Il y a un détail que l'on oublie toujours à propos de Peau noire, masques blancs : son auteur avait 27 ans. Ce n'est pas le livre d'un vieux maître — c'est celui d'un étudiant en psychiatrie, martiniquais à Lyon, qui décrit ce qu'il vit pendant qu'il le vit.

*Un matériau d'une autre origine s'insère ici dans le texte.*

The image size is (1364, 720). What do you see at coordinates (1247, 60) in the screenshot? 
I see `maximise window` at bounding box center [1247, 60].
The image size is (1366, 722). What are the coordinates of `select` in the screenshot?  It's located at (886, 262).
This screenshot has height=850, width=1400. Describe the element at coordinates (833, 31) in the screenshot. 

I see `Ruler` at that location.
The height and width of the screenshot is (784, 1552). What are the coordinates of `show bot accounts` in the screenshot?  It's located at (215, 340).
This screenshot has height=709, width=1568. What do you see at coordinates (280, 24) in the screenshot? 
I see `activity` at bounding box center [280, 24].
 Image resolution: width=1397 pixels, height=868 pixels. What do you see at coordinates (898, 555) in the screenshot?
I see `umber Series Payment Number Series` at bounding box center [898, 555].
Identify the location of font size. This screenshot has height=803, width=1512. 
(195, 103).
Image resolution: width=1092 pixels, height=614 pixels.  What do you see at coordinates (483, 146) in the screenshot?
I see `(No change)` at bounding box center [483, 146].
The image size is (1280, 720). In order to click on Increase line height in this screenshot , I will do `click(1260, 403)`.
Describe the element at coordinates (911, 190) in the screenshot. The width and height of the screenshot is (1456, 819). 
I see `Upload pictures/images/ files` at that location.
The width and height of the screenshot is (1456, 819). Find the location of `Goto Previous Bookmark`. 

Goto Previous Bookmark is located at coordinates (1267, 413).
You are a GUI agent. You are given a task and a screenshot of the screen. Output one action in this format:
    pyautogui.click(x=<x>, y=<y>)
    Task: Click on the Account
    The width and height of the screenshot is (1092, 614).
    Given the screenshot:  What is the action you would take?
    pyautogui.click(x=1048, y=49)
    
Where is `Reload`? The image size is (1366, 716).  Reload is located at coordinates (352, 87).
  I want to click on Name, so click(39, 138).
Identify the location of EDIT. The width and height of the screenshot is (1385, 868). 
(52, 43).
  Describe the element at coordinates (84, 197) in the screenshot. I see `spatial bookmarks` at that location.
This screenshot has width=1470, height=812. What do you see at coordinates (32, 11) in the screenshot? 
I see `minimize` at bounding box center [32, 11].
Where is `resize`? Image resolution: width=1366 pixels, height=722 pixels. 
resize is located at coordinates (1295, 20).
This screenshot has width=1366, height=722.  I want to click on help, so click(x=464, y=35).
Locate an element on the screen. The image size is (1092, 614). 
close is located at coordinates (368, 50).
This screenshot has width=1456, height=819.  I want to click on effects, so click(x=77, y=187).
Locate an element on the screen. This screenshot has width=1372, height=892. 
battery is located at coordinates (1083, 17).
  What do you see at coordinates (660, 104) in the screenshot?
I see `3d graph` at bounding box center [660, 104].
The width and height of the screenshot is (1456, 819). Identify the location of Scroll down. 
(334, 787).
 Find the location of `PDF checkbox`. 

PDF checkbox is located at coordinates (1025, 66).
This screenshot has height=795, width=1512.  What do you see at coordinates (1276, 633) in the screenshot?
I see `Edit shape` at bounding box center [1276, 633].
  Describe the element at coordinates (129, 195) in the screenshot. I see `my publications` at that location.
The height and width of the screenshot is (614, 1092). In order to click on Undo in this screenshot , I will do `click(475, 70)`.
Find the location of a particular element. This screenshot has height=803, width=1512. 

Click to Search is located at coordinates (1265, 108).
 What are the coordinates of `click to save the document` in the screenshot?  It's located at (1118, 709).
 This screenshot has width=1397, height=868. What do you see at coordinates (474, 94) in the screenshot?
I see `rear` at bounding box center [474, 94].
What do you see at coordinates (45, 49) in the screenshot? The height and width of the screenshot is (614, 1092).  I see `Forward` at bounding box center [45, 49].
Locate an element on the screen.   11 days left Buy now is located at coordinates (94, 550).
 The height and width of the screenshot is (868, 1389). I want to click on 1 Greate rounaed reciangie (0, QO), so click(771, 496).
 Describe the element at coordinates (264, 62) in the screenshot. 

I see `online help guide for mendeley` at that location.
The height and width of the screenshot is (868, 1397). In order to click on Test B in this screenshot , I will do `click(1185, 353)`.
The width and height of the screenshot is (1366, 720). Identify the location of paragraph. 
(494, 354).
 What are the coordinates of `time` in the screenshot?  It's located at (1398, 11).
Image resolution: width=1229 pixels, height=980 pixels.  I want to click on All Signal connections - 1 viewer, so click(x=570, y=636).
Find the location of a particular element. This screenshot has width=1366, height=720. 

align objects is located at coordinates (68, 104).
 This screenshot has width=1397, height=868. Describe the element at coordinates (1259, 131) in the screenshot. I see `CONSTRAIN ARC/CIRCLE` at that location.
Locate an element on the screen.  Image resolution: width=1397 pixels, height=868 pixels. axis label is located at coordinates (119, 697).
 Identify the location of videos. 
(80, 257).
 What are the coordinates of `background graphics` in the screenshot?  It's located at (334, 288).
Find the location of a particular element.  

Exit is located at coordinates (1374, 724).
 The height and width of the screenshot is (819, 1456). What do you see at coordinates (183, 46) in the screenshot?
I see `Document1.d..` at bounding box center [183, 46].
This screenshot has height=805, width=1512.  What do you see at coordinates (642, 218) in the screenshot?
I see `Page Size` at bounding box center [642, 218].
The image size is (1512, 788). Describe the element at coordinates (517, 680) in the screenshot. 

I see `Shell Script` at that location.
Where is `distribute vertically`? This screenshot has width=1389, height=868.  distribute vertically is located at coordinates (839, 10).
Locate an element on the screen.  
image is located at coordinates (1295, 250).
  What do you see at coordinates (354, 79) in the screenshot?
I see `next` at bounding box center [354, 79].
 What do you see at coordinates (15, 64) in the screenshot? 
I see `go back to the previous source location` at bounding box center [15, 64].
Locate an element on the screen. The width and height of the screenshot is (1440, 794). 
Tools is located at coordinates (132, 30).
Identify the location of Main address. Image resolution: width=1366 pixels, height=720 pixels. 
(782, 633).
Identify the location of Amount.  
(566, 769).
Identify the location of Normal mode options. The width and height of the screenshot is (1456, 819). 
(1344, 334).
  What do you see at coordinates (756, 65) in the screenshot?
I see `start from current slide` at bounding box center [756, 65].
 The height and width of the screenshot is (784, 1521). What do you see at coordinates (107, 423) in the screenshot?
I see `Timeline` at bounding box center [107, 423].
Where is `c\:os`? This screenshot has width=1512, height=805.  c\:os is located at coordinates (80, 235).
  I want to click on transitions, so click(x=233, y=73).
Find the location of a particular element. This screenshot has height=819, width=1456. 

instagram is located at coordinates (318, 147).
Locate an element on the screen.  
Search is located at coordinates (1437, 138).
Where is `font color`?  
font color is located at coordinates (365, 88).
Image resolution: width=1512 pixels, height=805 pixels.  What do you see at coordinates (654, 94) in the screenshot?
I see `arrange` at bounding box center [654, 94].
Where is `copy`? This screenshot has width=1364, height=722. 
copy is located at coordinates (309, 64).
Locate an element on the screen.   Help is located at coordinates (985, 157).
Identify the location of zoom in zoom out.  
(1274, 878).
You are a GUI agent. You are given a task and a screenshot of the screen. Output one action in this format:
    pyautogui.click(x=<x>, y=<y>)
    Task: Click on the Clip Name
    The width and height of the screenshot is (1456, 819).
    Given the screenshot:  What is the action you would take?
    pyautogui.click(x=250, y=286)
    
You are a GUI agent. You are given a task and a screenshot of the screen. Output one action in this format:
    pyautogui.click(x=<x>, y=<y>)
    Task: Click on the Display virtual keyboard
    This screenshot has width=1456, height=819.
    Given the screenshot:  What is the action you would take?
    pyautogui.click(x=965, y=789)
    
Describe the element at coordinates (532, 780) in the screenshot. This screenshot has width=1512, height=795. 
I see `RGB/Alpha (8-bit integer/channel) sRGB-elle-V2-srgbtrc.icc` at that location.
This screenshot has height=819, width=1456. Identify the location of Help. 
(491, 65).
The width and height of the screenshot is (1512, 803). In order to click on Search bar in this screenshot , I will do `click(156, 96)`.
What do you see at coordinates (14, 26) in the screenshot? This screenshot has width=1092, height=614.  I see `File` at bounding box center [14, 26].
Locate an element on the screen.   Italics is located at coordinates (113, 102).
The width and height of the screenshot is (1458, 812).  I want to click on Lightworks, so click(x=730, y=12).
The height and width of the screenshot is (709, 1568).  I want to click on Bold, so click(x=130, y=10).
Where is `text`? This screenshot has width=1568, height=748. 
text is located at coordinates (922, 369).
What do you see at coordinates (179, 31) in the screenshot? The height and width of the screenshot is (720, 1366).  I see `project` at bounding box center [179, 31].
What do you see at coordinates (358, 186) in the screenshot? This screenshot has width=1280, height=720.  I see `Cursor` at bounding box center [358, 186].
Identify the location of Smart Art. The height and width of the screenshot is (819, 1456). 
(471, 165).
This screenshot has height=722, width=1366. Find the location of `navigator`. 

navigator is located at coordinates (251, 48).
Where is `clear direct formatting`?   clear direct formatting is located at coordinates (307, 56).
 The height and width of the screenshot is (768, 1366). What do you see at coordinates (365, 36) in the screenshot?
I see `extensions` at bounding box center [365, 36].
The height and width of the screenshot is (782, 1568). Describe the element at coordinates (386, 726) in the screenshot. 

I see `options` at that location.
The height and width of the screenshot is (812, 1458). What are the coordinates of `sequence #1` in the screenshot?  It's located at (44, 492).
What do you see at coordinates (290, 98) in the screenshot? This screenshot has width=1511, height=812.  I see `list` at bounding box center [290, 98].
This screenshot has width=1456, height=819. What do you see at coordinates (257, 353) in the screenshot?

C'est pour cela que le livre n'a pas vieilli. Fanon n'y théorise pas de loin ; il raconte de l'intérieur ce que le regard des autres fait à celui qui le reçoit — comment on finit par se voir à travers des yeux qui ne sont pas les siens, et comment on s'en libère. Quiconque a grandi entre deux mondes reconnaît ces pages avant même de les comprendre.
Trois idées à emporter. D'abord, le masque : jouer le rôle que l'autre attend coûte plus cher que tous les racismes frontaux, parce qu'on finit par confondre le rôle et soi. Ensuite, la langue : parler, c'est exister pour l'autre — et c'est pourquoi la maîtrise des mots est une question de liberté, pas d'élégance. Enfin, la sortie : Fanon refuse autant la nostalgie d'un passé idéalisé que l'imitation du modèle dominant. Sa dernière phrase est une prière : « Ô mon corps, fais de moi toujours un homme qui interroge ! »
Faire de soi quelqu'un qui interroge : difficile de mieux résumer ce qu'un campus devrait produire. C'est pourquoi Fanon figure aux fondations de notre Bibliothèque — à lire comme une conversation avec quelqu'un de votre âge, pas comme un monument.